Les deux principales formations indépendantistes de Catalogne ont annoncé mardi avoir trouvé un accord pour investir au poste de président régional Carles Puigdemont, installé en Belgique et visé par des poursuites en Espagne.

La liste Ensemble pour la Catalogne (centre droit) et celle de la Gauche républicaine de Catalogne (ERC) « sont d'accord pour soutenir Carles Puigdemont comme candidat à la présidence de la région de Catalogne », ont annoncé les deux partis dans un communiqué conjoint qui ne précise pas si l'accord comprend l'acceptation d'une investiture à distance.

C'est l'option privilégiée par l'ancien président destitué par le gouvernement central, parti en Belgique quelques heures avant son inculpation en Espagne pour rébellion, sédition et détournement de fonds et exposé à un placement immédiat en détention provisoire s'il rentrait en Espagne.

Le chef du gouvernement espagnol, Mariano Rajoy, a toutefois prévenu qu'il n'accepterait pas ce nouveau défi du leader séparatiste depuis la Belgique, et qu'en cas d'investiture « à distance », il ne rendrait pas à la région son autonomie, suspendue de facto après la déclaration d'indépendance unilatérale votée par son Parlement le 27 octobre.

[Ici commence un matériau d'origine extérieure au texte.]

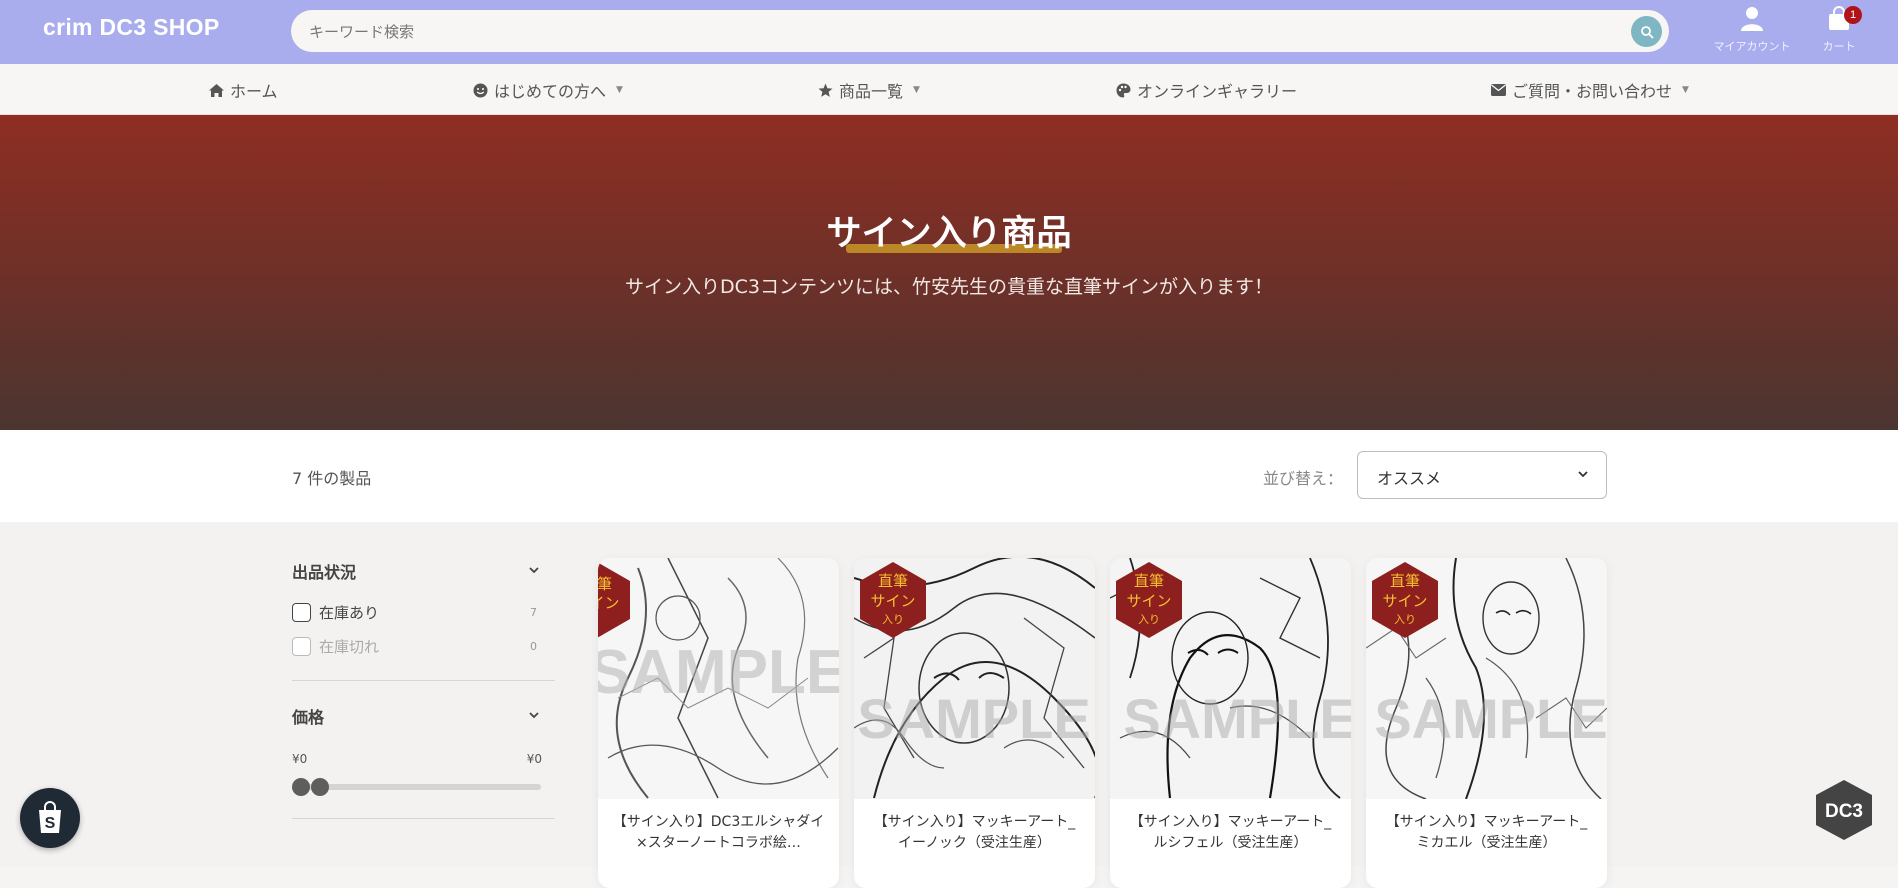 This screenshot has width=1898, height=888. I want to click on account-label: マイアカウント, so click(1752, 46).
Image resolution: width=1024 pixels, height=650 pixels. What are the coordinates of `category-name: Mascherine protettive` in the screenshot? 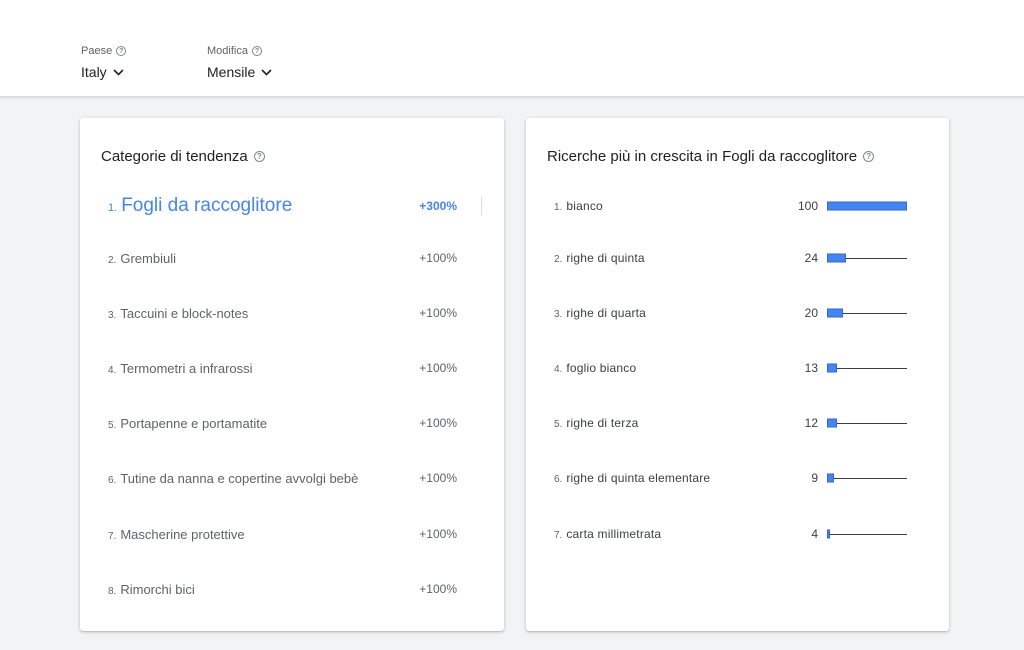 It's located at (182, 534).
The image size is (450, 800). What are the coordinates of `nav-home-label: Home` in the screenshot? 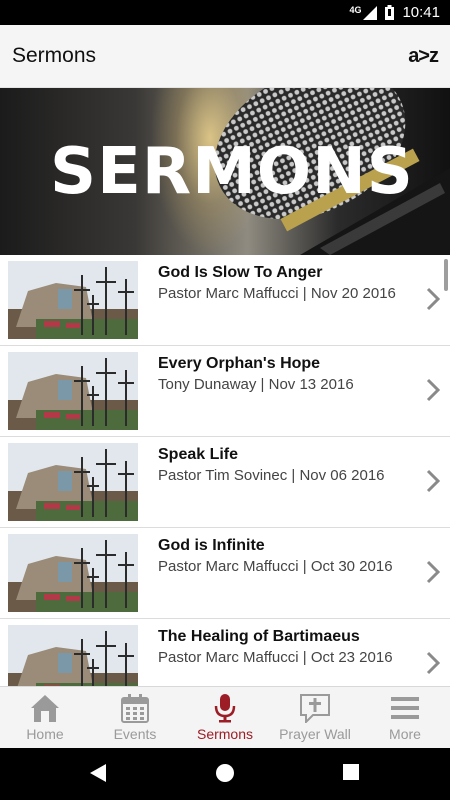 It's located at (45, 734).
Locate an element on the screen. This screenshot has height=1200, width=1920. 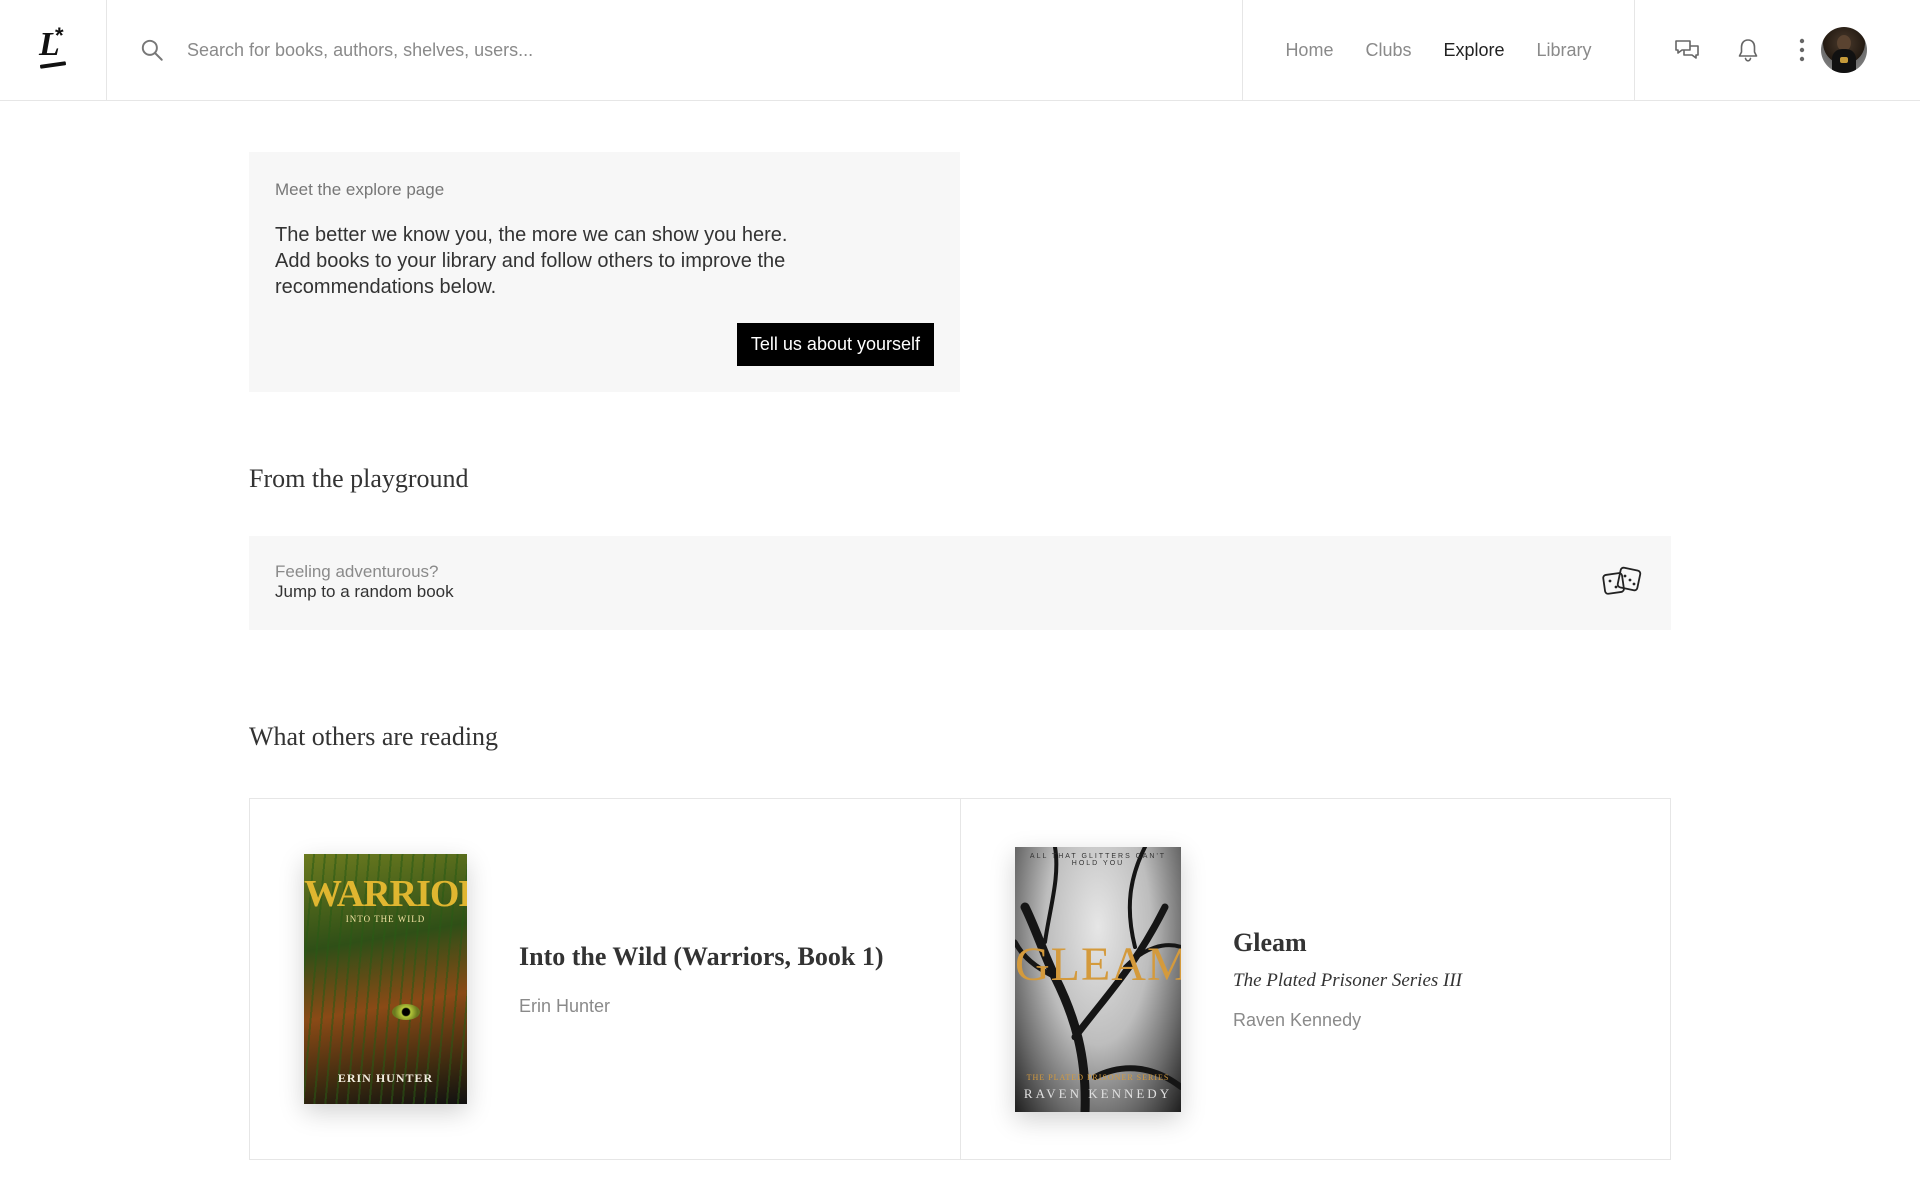
book-author: Erin Hunter is located at coordinates (702, 1006).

Ce jour-là, Madrid avait dissous le Parlement catalan, destitué le gouvernement régional et convoqué un nouveau scrutin pour le 21 décembre. Mais les séparatistes ont obtenu peu ou prou le même pourcentage de voix (47,5 %) lors de ces élections, et leur majorité de 70 sièges sur 135 au parlement leur permet d'investir à nouveau un président dans leur camp.

L'accord atteint entre les deux listes permet aussi à ERC de garder la présidence du parlement.

L'annonce intervient à la veille de l'ouverture de la législature catalane, avec une première séance au parlement mercredi où les indépendantistes doivent poser les jalons pour l'investiture de Carles Puigdemont prévue à la fin du mois.

Il leur faut pour cela s'assurer du soutien des quatre députés de la CUP (Candidature d'unité populaire, extrême gauche indépendantiste).

Le gouvernement a annoncé qu'il bloquerait toute tentative de Carles Puigdemont et des quatre députés indépendantistes installés aussi à Bruxelles d'agir à distance depuis Bruxelles, soit en votant là la séance initiale mercredi pour choisir le président du parlement, soit plus tard en s'opposant devant la Cour constitutionnelle à la prise de fonction du président destitué.